The attorney-client representation agreement between Plaintiff and her counsel that was submitted with the motion for fees provides that if the matter required judicial review of any unfavorable decision of an ALJ, the fee for successful prosecution of the matter was twenty-five per cent of the back pay awarded upon reversal of any unfavorable ALJ decision whether by a court, another part of the Social Security Administration, or an ALJ on subsequent hearing. (Haley Decl., Ex. 1, ¶ 4.) It also provided that the client was to pay all costs. (Id. ¶ 5.)

The papers submitted in support of the motion demonstrate that $4,000.00 was paid to Rosemary Abarca, who had previously represented Plaintiff (Haley Decl., Ex. 3); $2,500.00 was paid to the attorney in Alabama who, after this Court's order of remand and Plaintiff's subsequent relocation to Alabama, took the case to an ALJ and won the award (Haley Decl., Ex. 2); and, as previously noted, $4,200.00 was paid pursuant to the EAJA to Haley.
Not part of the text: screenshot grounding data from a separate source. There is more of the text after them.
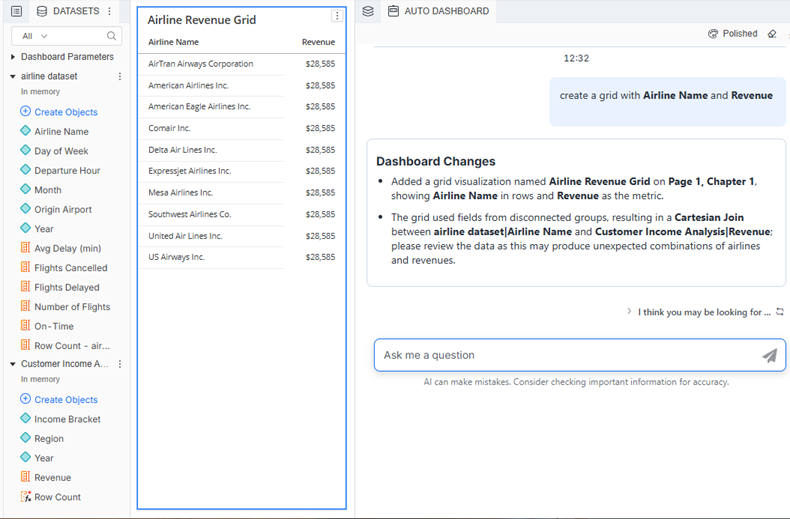Click the layers icon left of Auto Dashboard
The height and width of the screenshot is (519, 790).
(368, 11)
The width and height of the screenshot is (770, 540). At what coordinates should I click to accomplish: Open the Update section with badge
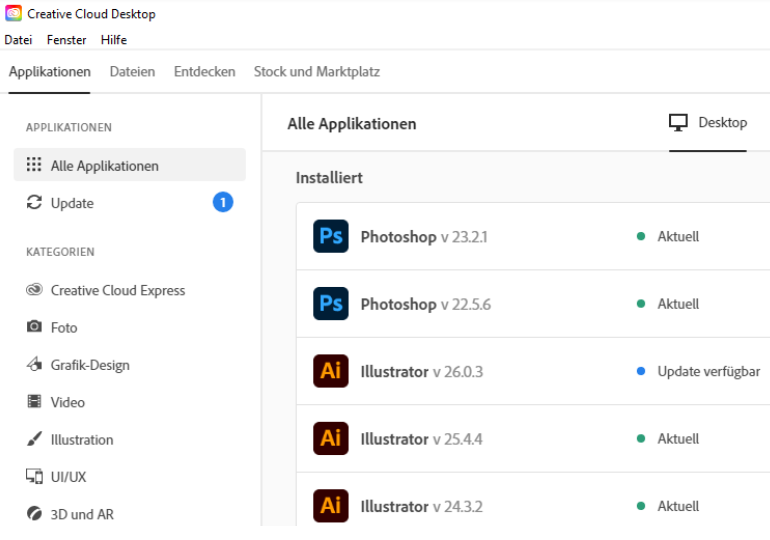72,203
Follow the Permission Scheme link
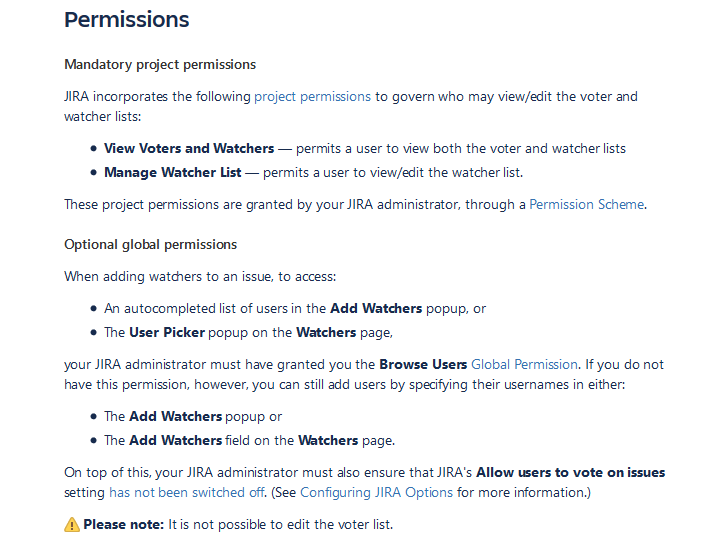The width and height of the screenshot is (706, 552). coord(586,204)

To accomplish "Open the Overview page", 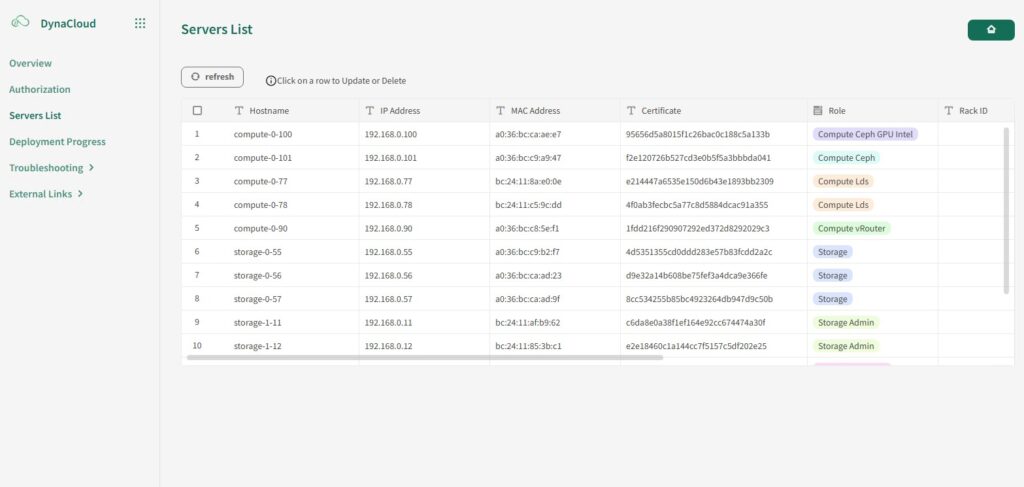I will click(30, 63).
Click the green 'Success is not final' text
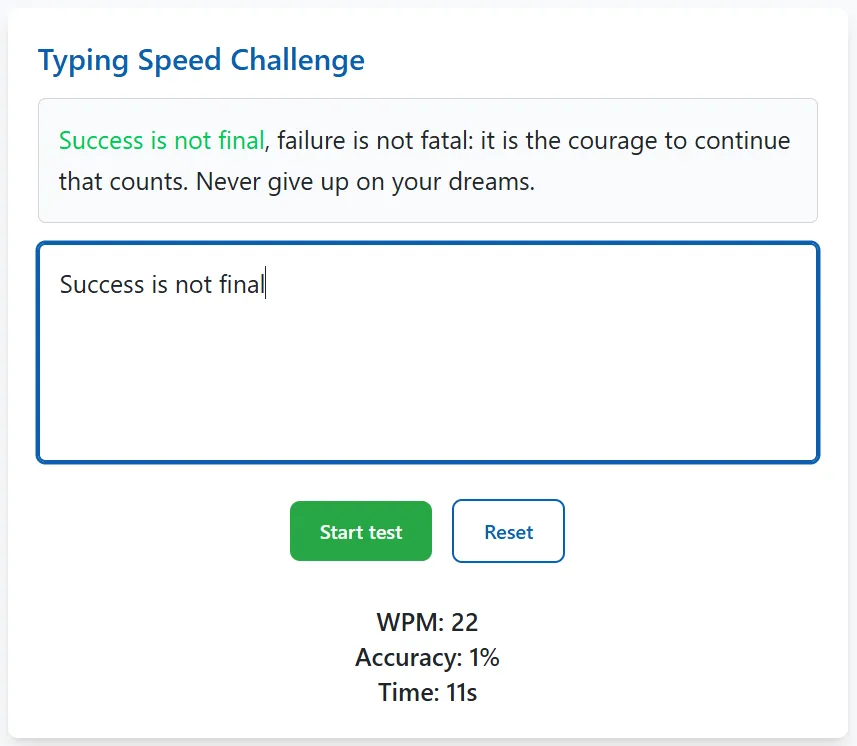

Counsel requests a fee of $17,200 pursuant to a contingency fee contract and an order that Plaintiff be reimbursed in the amount of the $4,200.00 for EAJA fees previously paid.

II. Analysis

A. Legal Standards

With respect to fees awarded under the EAJA, 28 U.S.C. § 2412(d)(1)(A) provides:

Except as otherwise specifically provided by statute, a court shall award to a prevailing party other than the United States fees and other expenses, in addition to any costs awarded pursuant to subsection (a), incurred by that party in any civil action (other than cases sounding in tort), including proceedings for judicial review of agency action, unless the court finds that the position of the United States was substantially justified or that special circumstances make an award unjust.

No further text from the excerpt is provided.